Japan Journal of Nursing Science | 2018
Xujuan Zheng; Kim Watts; Jane Morrell
Abstract Aim “Doing the month” has been a traditionally postnatal practice that women follow for one full month after giving birth. The aim of this study was to explore Chinese primiparous womens experience of “Doing the month” and why Chinese women felt satisfied or dissatisfied with the experience. Methods This was a descriptive survey using open and closed questions. In total, 420 Chinese primiparous women were recruited in obstetric wards at three hospitals in Xiamen City, China. Baseline questionnaires were distributed to the participants face‐to‐face by the researcher on the postnatal ward at 3 days’ postnatally. Follow‐up questionnaires of “Doing the month” were sent via email by the researcher to the participants at 6 weeks’ postnatally and were returned by the participants via email.
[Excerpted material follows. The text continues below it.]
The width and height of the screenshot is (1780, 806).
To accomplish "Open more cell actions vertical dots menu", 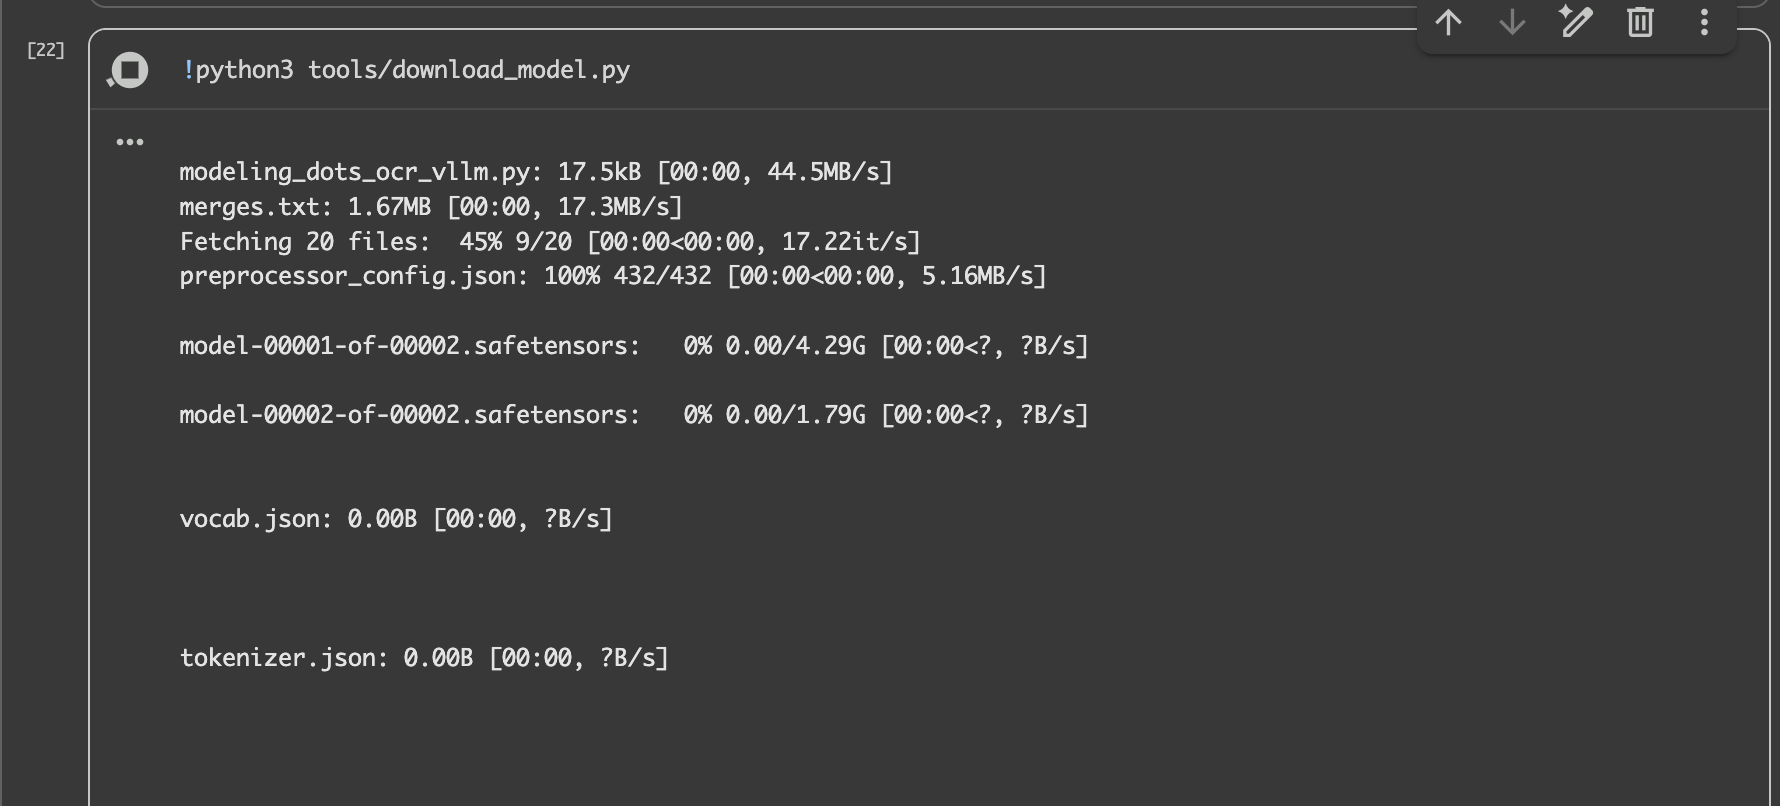I will (1704, 22).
The quantitative data were analyzed with SPSS and the qualitative data were analyzed by using a thematic text analysis. Results Most of the women thought that “Doing the month” after childbirth was necessary. Some women felt satisfied with “Doing the month” because their family helped them to have a good rest, they felt a sense of achievement when taking care of their baby, and that having an appreciative attitude helped them to get along with the older generations. In contrast, some women felt dissatisfied with “Doing the month” because of being tired of following taboos, having conflicts with their mother‐in‐law, the lack of family help and care, and undue expectations of “Doing the month.” Conclusions In order to improve postnatal care for Chinese primiparous women, health professionals could be more aware of how health care needs to be customized to fit the special tradition of “Doing the month.”